-- START GIVEN ENTRIES --

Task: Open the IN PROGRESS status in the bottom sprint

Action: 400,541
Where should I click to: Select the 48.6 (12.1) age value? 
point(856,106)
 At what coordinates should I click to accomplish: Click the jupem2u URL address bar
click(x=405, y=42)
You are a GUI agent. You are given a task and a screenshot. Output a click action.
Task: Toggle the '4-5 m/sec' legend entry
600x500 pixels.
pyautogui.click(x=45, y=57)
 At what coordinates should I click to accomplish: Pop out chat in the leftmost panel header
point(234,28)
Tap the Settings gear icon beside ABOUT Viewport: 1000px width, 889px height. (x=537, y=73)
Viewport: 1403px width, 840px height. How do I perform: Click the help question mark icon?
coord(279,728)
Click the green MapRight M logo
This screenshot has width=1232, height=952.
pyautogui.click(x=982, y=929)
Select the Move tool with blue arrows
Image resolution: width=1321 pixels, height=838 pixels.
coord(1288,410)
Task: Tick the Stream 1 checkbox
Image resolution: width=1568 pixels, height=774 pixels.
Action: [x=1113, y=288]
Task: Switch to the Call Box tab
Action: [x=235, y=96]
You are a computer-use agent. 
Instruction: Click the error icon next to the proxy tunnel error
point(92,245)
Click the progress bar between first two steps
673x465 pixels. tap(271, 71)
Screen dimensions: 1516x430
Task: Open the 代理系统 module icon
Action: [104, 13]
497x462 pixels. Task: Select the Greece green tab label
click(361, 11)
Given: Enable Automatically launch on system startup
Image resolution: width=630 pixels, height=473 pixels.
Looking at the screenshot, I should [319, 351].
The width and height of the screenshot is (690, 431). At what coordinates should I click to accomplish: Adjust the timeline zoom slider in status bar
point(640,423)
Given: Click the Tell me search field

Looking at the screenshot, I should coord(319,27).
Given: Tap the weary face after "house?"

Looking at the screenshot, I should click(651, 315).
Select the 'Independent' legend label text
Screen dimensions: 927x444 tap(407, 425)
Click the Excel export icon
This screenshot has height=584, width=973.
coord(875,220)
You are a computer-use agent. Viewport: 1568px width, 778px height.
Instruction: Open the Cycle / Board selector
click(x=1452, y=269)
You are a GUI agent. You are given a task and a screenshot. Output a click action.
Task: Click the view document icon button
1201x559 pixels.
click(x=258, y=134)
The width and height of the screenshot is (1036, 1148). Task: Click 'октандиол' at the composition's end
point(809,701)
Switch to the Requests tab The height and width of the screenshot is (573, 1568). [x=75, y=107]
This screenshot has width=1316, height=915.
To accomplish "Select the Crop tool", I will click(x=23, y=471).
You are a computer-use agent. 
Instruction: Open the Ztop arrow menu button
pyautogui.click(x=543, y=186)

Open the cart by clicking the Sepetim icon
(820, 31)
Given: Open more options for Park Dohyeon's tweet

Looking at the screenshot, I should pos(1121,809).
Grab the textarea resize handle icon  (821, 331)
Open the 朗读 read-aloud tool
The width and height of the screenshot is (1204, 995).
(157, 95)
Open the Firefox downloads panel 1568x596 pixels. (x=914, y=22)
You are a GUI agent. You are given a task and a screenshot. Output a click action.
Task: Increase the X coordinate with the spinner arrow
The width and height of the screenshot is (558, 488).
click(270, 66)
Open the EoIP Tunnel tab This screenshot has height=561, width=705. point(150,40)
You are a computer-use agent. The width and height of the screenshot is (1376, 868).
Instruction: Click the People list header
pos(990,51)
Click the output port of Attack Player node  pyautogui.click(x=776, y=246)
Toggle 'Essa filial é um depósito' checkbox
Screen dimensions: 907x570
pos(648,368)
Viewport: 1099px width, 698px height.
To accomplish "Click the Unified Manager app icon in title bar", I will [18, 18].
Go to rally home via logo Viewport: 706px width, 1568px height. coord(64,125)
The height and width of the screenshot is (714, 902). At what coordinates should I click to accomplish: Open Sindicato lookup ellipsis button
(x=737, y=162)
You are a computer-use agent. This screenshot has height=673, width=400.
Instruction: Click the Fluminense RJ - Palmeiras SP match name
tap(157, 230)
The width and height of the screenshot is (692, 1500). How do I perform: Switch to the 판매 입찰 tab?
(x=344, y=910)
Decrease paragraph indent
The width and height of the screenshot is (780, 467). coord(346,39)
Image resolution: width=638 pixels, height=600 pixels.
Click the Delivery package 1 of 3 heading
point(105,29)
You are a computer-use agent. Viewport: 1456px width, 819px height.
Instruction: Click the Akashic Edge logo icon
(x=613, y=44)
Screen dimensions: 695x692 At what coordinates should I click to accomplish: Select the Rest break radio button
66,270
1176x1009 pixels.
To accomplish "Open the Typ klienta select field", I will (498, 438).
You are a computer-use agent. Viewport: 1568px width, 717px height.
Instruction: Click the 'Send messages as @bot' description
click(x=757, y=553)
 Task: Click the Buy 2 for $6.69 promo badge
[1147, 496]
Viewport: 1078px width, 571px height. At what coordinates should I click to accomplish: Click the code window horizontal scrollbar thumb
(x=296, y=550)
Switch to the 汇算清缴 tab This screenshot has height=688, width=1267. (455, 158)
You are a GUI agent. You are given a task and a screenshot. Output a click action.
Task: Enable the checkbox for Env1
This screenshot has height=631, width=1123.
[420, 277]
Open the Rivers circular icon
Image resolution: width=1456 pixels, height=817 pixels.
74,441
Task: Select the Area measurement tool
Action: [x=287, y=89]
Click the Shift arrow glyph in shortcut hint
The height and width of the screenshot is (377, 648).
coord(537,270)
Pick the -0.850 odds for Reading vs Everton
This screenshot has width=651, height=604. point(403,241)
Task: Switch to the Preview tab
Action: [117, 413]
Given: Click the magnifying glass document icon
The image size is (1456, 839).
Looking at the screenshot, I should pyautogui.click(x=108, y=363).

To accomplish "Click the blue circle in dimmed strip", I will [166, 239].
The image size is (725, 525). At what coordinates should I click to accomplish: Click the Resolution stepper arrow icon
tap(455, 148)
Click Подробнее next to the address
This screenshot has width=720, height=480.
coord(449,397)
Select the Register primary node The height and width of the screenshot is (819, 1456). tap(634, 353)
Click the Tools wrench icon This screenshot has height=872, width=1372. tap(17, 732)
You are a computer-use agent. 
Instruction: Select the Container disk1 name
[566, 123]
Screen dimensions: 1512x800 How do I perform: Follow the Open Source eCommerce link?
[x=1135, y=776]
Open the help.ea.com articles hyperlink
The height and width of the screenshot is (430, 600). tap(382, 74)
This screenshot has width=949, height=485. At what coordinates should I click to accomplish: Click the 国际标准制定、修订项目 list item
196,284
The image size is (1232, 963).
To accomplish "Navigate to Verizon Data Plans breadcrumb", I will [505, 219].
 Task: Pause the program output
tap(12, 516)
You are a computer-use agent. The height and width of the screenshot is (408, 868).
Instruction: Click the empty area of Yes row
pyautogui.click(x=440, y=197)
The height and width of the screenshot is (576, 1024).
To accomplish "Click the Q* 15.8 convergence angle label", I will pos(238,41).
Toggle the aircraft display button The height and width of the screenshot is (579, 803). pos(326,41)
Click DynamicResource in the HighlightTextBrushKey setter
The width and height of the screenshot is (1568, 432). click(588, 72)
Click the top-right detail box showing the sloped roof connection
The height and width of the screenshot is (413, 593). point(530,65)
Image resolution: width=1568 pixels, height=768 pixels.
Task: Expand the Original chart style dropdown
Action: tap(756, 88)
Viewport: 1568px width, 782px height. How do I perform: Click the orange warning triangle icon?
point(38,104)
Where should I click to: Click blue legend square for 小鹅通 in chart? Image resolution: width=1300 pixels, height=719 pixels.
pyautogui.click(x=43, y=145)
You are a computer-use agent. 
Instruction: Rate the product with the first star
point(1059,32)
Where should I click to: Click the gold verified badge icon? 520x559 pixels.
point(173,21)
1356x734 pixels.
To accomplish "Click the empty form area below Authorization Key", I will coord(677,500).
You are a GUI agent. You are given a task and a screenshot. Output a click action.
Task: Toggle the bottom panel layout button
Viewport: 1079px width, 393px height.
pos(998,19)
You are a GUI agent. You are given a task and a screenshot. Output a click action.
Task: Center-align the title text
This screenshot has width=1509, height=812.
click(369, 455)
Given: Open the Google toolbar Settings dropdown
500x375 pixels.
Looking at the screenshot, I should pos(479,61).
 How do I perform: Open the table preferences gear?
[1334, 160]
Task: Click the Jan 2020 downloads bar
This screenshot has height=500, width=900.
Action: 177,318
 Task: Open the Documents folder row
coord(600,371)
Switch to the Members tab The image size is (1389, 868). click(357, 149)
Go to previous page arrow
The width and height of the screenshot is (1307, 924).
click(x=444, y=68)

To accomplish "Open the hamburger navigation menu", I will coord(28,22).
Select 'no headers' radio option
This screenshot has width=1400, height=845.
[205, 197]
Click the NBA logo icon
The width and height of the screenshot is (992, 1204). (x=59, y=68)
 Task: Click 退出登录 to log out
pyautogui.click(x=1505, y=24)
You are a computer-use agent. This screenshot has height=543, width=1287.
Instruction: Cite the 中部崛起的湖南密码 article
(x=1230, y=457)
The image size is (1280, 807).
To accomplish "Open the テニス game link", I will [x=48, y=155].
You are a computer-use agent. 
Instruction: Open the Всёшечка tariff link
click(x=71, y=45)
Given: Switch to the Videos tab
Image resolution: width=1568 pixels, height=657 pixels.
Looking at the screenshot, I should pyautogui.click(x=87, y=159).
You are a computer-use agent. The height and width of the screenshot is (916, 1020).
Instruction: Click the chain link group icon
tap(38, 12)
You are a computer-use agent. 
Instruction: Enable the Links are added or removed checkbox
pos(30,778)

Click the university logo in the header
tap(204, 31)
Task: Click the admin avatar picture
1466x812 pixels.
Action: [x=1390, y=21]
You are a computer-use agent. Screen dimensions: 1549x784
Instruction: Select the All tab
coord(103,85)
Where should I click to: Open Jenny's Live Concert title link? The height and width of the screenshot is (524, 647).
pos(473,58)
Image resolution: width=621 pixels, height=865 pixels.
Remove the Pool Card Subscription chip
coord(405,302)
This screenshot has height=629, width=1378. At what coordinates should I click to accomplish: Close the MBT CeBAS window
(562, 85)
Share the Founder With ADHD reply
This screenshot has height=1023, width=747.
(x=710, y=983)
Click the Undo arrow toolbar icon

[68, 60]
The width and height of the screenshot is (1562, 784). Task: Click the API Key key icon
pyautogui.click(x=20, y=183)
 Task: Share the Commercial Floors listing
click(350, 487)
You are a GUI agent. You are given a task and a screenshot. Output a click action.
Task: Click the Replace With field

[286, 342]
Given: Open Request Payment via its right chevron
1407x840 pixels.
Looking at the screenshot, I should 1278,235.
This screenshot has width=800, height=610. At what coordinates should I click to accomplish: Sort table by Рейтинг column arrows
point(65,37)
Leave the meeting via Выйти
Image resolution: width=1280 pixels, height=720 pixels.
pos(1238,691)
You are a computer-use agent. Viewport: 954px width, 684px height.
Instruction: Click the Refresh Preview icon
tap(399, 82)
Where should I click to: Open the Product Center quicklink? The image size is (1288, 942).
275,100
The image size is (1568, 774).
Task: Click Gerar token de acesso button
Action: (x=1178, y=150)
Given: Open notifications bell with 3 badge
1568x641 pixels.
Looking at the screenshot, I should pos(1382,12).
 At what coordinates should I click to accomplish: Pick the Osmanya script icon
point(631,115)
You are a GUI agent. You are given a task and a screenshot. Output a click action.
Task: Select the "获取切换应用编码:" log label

-- END GIVEN ENTRIES --

▶ _DIRECTIONS FOR THIS TASK_
Rewrite the stretch from the line containing "At what coordinates should I click to accomplish: Pick" through the end of the data, substituting "Tifinagh" for "Osmanya" and leaving everything else unchanged.

▶ _RESULT_
 At what coordinates should I click to accomplish: Pick the Tifinagh script icon
point(631,115)
You are a GUI agent. You are given a task and a screenshot. Output a click action.
Task: Select the "获取切换应用编码:" log label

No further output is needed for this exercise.